● What is needed
Your answer should consist of the lines in the listing that hold "chevron".
[Data supplied]
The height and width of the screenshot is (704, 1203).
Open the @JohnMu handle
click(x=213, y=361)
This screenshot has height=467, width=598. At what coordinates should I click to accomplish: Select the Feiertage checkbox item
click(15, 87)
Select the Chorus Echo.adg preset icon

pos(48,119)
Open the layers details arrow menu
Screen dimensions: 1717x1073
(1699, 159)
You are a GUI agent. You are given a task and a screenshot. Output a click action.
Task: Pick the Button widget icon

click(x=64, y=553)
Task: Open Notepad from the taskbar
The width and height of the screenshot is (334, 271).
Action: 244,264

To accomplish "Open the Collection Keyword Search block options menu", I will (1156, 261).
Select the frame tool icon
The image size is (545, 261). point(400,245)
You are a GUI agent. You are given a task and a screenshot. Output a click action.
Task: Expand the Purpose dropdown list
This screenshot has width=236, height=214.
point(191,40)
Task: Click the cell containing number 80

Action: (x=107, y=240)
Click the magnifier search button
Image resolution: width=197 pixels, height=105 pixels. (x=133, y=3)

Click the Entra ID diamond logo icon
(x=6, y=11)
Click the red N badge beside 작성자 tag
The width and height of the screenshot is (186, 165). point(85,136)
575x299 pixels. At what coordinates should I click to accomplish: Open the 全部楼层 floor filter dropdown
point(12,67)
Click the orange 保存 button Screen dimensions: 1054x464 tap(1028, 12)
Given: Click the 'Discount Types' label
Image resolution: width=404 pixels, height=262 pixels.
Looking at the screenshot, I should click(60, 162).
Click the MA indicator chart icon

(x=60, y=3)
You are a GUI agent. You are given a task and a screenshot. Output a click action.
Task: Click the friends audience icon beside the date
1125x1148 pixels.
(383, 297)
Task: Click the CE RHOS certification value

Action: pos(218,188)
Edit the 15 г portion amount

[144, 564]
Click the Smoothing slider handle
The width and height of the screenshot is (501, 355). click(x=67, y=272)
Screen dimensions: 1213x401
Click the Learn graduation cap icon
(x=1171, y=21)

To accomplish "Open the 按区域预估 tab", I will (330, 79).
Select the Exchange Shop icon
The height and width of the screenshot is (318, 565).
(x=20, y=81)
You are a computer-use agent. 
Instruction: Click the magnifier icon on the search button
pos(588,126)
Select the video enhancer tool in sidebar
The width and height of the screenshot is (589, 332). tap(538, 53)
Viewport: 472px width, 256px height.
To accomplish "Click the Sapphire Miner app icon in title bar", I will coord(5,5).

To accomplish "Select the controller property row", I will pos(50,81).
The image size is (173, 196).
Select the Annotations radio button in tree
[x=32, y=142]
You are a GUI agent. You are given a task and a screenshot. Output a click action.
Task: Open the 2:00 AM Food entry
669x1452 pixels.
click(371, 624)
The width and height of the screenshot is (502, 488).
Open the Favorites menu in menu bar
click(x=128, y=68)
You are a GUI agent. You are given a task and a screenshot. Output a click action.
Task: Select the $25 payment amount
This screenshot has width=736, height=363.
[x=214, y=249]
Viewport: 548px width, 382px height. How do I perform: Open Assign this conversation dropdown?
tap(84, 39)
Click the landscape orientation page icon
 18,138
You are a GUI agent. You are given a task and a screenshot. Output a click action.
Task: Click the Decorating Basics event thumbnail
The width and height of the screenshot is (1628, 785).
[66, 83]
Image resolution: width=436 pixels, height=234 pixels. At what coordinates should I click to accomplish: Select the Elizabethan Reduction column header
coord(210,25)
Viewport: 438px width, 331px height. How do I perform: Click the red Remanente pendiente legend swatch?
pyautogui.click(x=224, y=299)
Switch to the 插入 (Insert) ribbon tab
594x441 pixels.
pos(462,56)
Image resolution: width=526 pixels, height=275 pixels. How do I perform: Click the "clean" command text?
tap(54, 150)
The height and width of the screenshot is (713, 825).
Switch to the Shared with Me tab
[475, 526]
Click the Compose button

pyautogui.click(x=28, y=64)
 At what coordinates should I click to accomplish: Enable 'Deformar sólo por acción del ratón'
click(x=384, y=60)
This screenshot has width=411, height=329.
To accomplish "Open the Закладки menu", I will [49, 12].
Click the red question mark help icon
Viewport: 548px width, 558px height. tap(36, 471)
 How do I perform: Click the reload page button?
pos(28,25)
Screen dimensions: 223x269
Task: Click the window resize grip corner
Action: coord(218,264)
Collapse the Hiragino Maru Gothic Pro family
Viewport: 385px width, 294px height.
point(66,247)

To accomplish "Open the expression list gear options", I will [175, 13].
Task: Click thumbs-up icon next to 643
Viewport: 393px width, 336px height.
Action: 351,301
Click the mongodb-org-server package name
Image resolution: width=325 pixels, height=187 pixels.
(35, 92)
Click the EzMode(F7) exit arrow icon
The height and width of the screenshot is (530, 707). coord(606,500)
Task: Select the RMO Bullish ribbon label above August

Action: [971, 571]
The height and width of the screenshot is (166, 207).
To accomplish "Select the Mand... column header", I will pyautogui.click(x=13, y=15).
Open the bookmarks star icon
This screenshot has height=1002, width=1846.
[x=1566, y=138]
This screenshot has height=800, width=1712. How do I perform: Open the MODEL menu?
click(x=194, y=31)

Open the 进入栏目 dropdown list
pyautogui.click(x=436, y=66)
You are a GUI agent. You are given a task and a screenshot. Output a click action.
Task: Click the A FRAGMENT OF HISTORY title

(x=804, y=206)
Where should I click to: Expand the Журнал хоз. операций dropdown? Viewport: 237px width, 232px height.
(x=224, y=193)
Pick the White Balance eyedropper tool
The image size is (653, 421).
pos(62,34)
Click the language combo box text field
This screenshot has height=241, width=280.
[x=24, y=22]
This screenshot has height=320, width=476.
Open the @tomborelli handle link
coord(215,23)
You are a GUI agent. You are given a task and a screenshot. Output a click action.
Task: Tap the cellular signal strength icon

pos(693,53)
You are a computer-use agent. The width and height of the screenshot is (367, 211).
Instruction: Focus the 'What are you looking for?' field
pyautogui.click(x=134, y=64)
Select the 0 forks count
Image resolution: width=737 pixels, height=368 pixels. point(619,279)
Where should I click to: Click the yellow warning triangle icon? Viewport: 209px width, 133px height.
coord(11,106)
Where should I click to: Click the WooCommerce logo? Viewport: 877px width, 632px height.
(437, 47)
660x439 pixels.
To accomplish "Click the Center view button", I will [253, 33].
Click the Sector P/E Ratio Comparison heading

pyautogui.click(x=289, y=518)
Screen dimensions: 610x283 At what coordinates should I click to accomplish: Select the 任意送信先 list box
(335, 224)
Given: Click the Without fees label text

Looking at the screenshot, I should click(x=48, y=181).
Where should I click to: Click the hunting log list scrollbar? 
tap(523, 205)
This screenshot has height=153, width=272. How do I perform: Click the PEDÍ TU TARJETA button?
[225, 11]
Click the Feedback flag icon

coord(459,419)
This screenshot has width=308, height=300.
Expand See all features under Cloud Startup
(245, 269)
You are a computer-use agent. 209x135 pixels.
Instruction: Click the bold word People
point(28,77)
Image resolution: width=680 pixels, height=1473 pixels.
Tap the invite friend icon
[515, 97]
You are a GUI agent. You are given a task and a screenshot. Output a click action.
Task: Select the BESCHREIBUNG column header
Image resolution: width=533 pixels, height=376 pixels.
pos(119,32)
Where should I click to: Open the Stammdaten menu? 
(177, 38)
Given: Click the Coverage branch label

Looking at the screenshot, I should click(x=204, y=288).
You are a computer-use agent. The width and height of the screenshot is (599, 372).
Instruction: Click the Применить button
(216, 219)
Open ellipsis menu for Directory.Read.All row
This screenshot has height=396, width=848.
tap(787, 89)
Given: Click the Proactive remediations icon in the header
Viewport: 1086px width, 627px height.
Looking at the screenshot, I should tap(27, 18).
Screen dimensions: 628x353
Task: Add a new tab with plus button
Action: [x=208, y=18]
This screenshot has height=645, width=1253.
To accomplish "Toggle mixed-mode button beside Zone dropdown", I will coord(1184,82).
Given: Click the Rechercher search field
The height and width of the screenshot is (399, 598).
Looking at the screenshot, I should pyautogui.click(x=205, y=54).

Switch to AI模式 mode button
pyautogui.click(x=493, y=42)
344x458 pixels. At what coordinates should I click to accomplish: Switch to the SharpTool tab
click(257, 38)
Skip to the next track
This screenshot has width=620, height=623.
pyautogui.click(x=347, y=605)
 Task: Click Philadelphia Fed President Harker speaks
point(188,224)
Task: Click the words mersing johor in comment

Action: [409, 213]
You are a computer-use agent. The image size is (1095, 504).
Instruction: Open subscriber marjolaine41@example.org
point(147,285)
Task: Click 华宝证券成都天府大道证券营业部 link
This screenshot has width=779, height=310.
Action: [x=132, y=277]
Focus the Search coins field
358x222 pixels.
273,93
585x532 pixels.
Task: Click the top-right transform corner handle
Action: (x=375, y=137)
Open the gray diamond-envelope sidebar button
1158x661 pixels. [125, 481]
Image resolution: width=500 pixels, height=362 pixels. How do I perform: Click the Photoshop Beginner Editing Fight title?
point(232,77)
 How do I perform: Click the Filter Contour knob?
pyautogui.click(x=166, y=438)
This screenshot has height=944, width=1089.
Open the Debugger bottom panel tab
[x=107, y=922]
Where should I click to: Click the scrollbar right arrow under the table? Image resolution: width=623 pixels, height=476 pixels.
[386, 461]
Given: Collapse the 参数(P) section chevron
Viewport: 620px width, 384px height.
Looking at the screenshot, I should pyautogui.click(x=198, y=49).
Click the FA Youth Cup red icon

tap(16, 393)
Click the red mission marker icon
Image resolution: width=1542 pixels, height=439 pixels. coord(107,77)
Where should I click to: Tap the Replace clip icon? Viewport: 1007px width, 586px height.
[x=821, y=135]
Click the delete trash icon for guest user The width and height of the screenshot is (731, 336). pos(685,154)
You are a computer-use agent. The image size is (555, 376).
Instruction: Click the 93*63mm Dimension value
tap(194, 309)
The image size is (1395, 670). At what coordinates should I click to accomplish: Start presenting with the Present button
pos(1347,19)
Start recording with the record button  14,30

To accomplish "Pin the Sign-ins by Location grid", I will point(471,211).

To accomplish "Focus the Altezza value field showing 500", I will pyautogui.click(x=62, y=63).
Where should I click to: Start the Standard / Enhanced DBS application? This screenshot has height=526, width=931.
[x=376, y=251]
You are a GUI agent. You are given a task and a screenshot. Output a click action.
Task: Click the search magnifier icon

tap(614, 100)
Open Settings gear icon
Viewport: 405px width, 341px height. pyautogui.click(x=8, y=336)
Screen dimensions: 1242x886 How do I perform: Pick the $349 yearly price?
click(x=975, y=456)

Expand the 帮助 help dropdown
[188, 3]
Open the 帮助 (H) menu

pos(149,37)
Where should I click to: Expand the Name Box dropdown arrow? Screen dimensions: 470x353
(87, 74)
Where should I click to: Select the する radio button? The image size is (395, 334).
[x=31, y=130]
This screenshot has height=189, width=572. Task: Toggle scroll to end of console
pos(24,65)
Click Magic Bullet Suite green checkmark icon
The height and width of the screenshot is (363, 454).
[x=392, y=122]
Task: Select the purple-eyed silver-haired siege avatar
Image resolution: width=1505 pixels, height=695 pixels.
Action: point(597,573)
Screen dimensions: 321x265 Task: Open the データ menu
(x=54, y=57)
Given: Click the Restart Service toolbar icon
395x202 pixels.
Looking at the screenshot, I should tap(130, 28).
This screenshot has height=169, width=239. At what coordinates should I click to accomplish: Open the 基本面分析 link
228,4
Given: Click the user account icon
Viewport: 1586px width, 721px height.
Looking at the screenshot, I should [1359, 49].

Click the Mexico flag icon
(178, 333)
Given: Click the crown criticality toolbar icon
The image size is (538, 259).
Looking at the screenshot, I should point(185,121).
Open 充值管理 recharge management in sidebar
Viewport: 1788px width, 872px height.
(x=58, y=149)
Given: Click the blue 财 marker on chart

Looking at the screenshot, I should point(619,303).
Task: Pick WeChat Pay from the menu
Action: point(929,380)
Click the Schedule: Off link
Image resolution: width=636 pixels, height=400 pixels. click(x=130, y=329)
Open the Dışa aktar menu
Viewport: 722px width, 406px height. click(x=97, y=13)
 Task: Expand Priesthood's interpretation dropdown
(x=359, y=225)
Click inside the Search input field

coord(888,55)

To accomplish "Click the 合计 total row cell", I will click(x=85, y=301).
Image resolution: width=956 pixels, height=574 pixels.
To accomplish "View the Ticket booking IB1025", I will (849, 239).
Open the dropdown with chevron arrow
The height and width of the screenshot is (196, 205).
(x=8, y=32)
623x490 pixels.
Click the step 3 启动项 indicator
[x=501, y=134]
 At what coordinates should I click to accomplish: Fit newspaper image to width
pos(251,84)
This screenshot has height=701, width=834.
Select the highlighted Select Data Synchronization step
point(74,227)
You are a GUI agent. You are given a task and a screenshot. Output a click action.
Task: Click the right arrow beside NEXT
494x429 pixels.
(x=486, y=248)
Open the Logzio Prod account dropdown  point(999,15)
[/Data supplied]
● Answer to this exercise
Given: Collapse the 参数(P) section chevron
Open the dropdown with chevron arrow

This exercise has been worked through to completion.